Gf sta per Grande Fede, almeno per Luciano, il personaggio di “Reality”. La fede assoluta e laica della fissazione televisiva, riscatto delle miserie individuali e ambientali. Luciano e famiglia vengono seguiti dalla telecamera come in un docufiction su un reality, dallo sgarrupato palazzo barocco come i loro vestiario della cermonia al pacchiano matrimonificio dove coppie si sposano in serie con comparsata di chi dal Grande Fratello ha ricevuto la fama e ha come slogan “never give up”, non mollare mai, un coro da stadio.

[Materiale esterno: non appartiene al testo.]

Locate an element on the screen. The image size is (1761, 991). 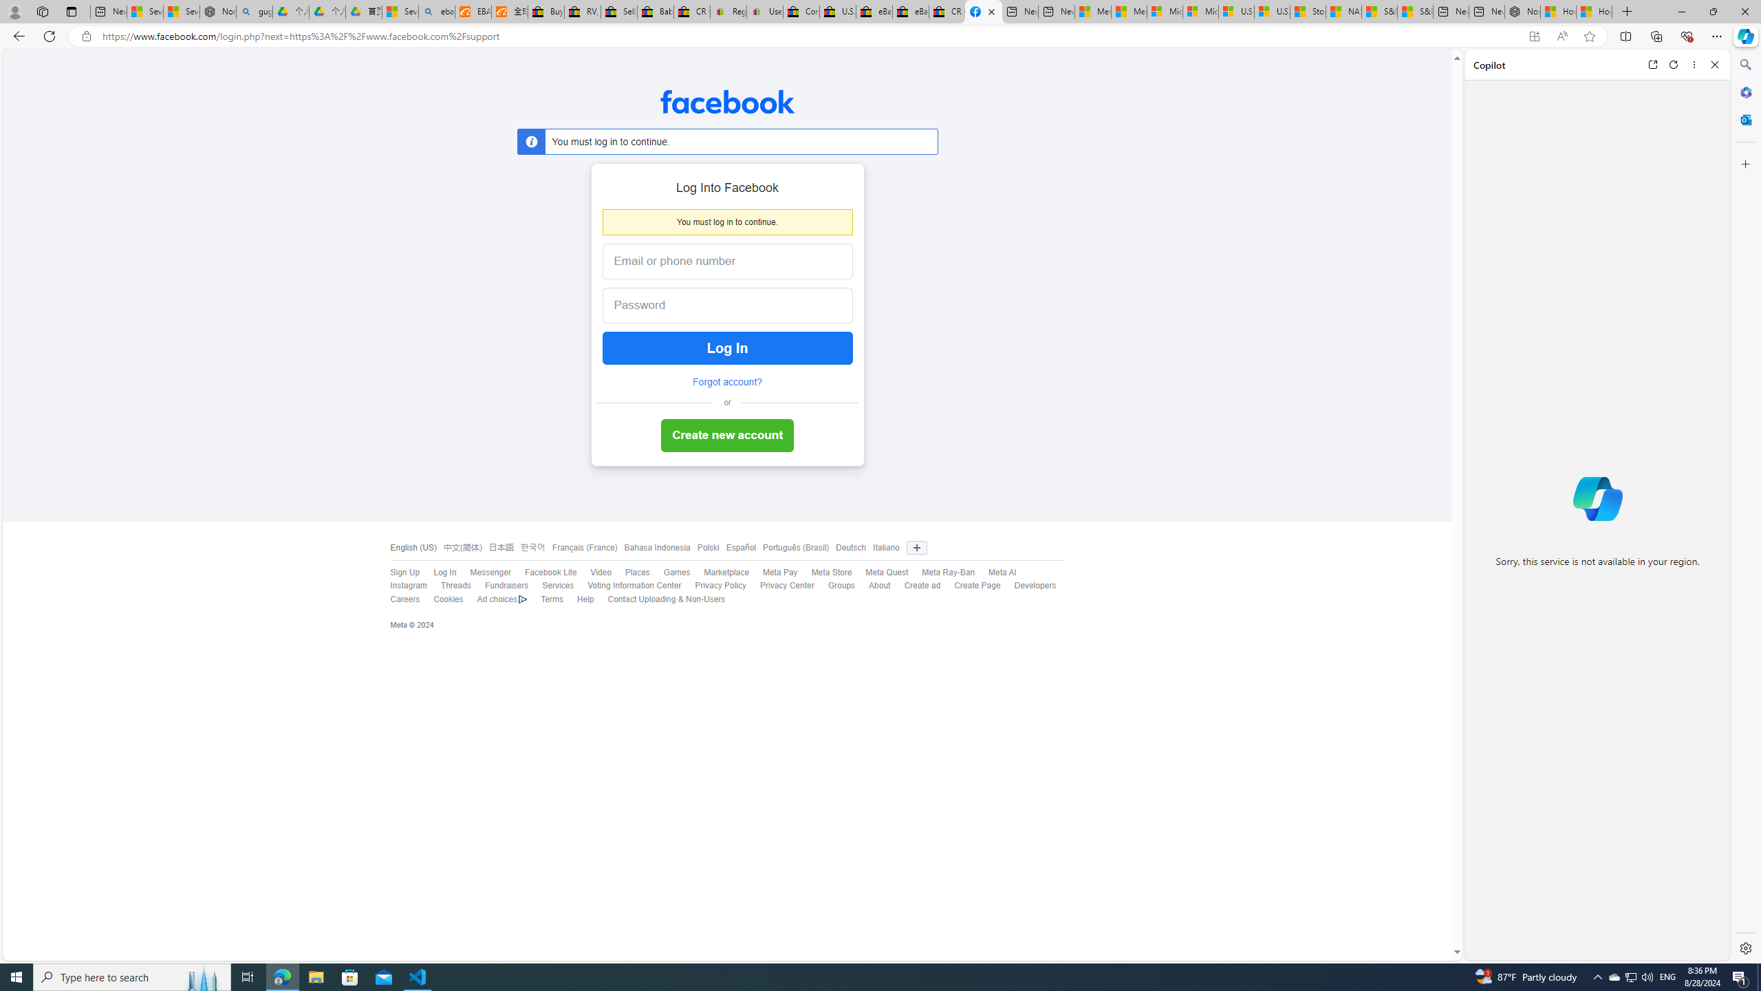
'Meta Quest' is located at coordinates (881, 572).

Luciano non molla no, anzi: visto che è stato mollato dal reality lo insegue in ogni sguardo, in ogni gesto di chi gli sta attorno e s’inventa la realtà allucinatoria, mostrata con uso di grandangolo che deforma il protagonista e le visioni della sua realtà. Attorniato da un’umanità
animata in scenette-vignette riprese dai film anni ’60, e con caratteri abbozzati, che transumano in pellegrinaggio nei luoghi-simbolo della contemporaneità triste e vuota dell’hinterland partenopeo: il centro commerciale, l’acquapark e anche la processione pasquale.

E il délabré dei luoghi e delle esistenze arrabattate, si contrappone  al mondo fintamente perfetto della casa del Grande Fratello. Tra sogno e realtà il film scorre fino in fondo con immagini reiterate, e alla fine quello che entra nelle orecchie, con la musica lieve, insistita e ironica, è meglio di quello che resta nello sguardo. La ricetta del successo è: “Non abbandonate mai i vostri sogni”. La regola di vita sarebbe: “Mai scambiare i propri sogni per realtà”.

E nemmeno la rappresentazione della loro ossessione per un buon film.